Transcribe the whole listing exactly; the images stay out.
◇ ◇ ◇ ◇ ◇ ◇ ◇
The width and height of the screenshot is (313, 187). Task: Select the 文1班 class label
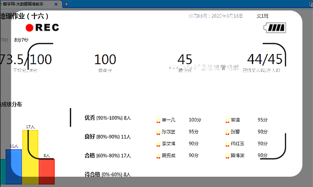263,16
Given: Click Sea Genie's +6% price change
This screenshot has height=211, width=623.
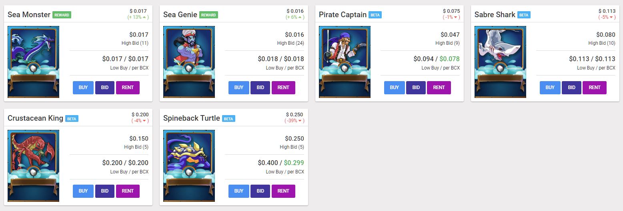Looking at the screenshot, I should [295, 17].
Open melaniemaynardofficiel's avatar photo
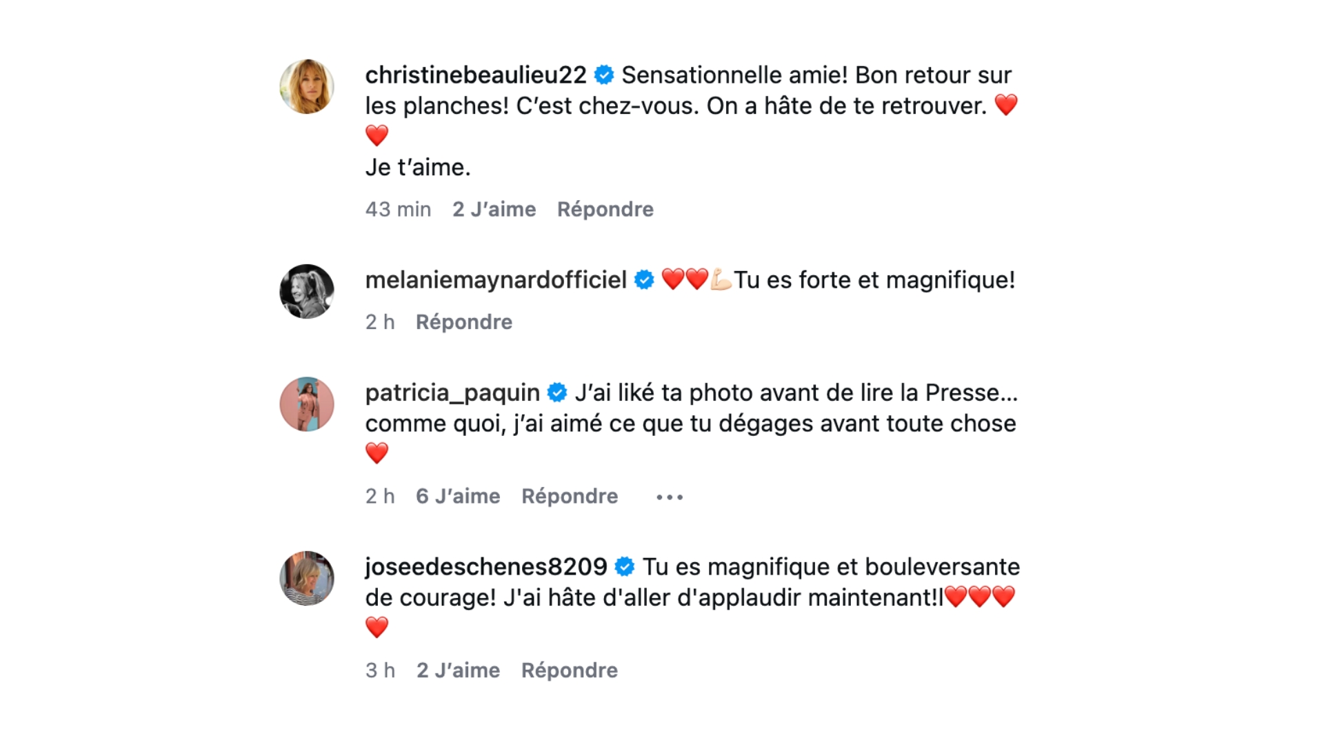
◇ ◇ ◇ ◇ ◇ ◇ ◇
### [SOLUTION TO THIS EXERCISE]
The width and height of the screenshot is (313, 187). Task: Select the 文1班 class label
263,16
Given: Click Sea Genie's +6% price change
This screenshot has height=211, width=623.
Looking at the screenshot, I should [295, 17].
Open melaniemaynardofficiel's avatar photo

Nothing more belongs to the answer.